State v. Lowell

Summarized by:

  • Court: Oregon Court of Appeals
  • Area(s) of Law: Criminal Procedure
  • Date Filed: 12-09-2015
  • Case #: A151865
  • Judge(s)/Court Below: Nakamoto, J. for the Court; Armstrong, P.J.; & Egan, J.
  • Full Text Opinion

Denial of Defendant’s motion to suppress text messages was improper, because the Fourth Amendment search incident to arrest exception does not apply to digital data stored on cell phones. Reversed and remanded.

Defendant appealed denial of motion to suppress evidence which resulted in his guilty plea to delivery of marijuana for consideration (ORS 475.860). Following a bicycle accident, Defendant was told by police officer to go to hospital.
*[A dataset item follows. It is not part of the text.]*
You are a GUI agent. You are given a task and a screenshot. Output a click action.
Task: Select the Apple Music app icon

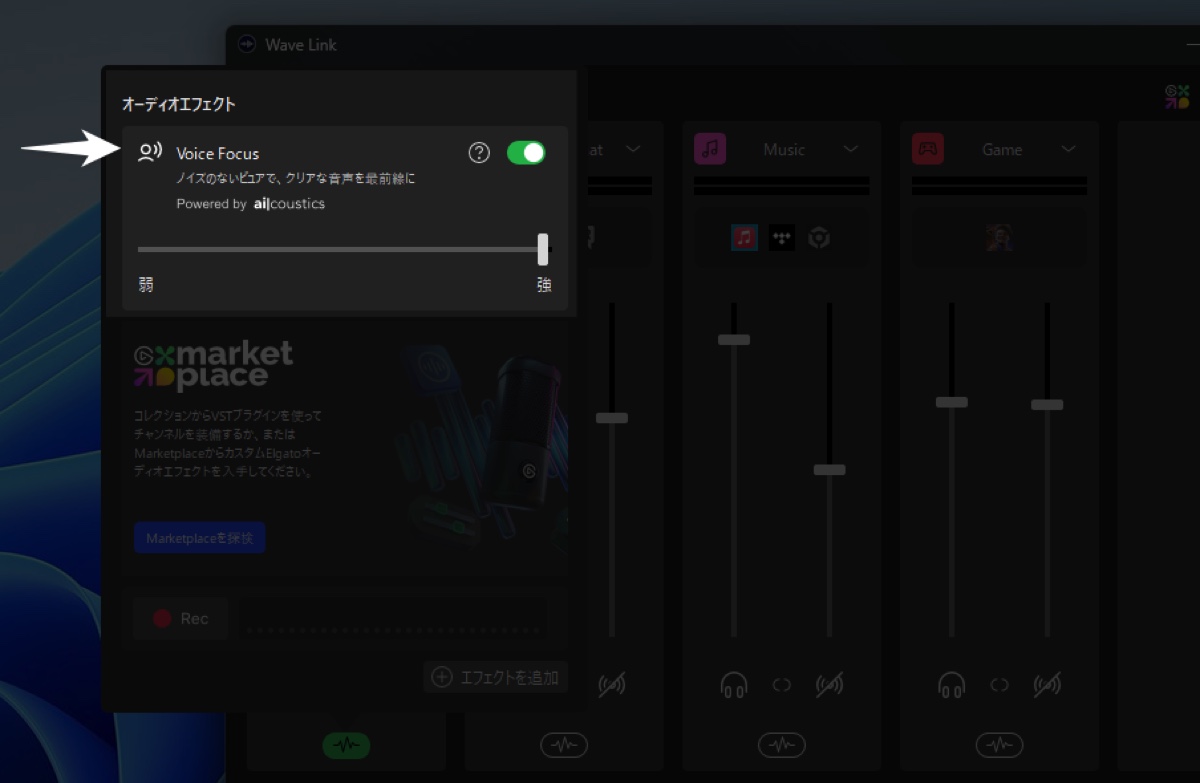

Once there, a second officer arrived, smelled marijuana in the hospital room, asked for and obtained consent to search Defendant’s backpack, where he found marijuana and other paraphernalia, and searched Defendant’s cell phone and found incriminating text messages. Defendant argued that the first officer violated his Fourth Amendment rights and “seized” him by compelling Defendant to go to the hospital. The Court held that any seizure that may have occurred was ended when Defendant signed a treatment consent form with the officer no longer present. Based on the totality of the circumstances, the Court held that the trial court did not err when it admitted the Defendant’s statements and physical evidence from the hospital. The Court also indicated that a hospital room in itself is not a compelling environment. The Court further held that the text messages on Defendant’s cell phone were improperly admitted using the same analysis as was used for Defendant’s statements and physical items in his backpack. The Court cited the Supreme Court’s decision in Riley, which held that the search incident to arrest exception under the Fourth Amendment categorically does not apply to digital data stored on cell phones. Reversed and remanded.